An 1hr15mins of connectivity issues is quite significant imo.

Wary after the Imgix several hours of 500/504 disaster and still no technical post-mortem..

1 comments

Hmm... this is the Aug 5th incident right? Here's the post-mortem from NYI:

"On Saturday, August 5, 2017, there was scheduled maintenance period on a core switch in our NYC Datacenter Facility that was scheduled from 10:30PM - 2AM. Customers that were directly connected to this switch were notified that there would be a service impacting maintenance but there was no expected impact beyond these specific connections.

For some time during this maintenance, traffic from some upstream peers, including Cogent and the NYIIX Peering Exchange, experienced increased latency and intermittent loss of connectivity, due to a misconfiguration that did not effectively re-converge this traffic to other upstream providers. This incident started at approximately 11:30PM and was resolved by 12:30AM.

We have resolved the root cause of the issue, added additional monitoring and updated our notification procedures to ensure that all customers are notified in the future for such maintenance windows, even when there is no expected service impact. We are also upgrading our notification systems and customers will be contacted in the near future to confirm the contacts listed on the account to ensure that all such notifications are properly received."

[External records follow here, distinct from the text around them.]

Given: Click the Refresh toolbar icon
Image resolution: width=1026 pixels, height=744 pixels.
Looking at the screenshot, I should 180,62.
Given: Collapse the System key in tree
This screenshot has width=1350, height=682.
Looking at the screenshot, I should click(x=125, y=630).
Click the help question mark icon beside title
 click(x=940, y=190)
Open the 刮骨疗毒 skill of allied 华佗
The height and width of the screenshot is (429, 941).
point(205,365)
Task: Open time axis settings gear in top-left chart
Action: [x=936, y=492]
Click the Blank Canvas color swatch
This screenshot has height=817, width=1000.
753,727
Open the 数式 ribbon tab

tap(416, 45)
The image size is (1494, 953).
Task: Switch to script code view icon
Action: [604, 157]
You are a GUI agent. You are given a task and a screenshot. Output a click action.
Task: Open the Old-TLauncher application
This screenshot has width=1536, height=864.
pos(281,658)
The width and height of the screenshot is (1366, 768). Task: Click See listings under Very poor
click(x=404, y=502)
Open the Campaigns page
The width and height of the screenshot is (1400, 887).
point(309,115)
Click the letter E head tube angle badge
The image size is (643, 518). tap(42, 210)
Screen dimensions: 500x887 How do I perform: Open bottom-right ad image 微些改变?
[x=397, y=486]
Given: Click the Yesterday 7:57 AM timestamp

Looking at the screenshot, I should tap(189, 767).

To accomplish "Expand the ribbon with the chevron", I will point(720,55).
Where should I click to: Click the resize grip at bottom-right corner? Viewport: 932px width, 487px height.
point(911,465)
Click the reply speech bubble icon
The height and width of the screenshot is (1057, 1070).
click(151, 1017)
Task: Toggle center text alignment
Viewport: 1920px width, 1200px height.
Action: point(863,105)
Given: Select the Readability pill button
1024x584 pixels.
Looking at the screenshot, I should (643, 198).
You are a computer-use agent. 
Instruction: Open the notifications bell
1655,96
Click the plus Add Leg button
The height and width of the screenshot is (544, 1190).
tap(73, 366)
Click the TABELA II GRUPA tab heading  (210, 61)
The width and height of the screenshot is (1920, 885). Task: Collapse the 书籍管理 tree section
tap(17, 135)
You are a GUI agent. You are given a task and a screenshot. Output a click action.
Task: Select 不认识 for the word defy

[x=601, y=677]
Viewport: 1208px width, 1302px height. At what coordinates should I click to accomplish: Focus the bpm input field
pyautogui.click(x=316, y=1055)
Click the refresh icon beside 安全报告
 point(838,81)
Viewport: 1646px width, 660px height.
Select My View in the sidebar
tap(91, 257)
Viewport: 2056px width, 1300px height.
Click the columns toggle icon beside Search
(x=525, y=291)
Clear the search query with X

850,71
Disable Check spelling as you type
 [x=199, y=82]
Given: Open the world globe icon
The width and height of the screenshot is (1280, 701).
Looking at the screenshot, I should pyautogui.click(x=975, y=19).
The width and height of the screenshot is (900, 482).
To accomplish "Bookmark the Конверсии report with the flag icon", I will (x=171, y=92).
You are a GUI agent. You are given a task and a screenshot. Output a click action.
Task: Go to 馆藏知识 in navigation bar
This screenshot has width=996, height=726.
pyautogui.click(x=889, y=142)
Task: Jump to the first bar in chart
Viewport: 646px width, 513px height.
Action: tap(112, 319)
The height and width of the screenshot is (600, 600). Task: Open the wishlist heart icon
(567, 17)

This is the first time I've seen them mess something like this up in a very long time, and they're really good about fixing their proceedures afterwards.

We've been offline for similar lengths of time during the nasty run of DDOS attacks on providers a couple of years ago, but having upgraded to Fibre to the rack, 10G drops to the external bladecentres and DDOS protection services on our public IP range plus hidden private ranges for our backhaul services, we have successfully mitigated all the driveby attacks since.

... that and we haven't been a target for a bit (touch wood) - though we will write up something the DNS attacks at some point, they were a bit spectacular. Went from 200 req/sec to 100,000 req/sec for random hostnames on our servers. The engineering challenges to cope with that while still providing our powerful custom DNS options are quite interesting in retrospect. Not so much at the time!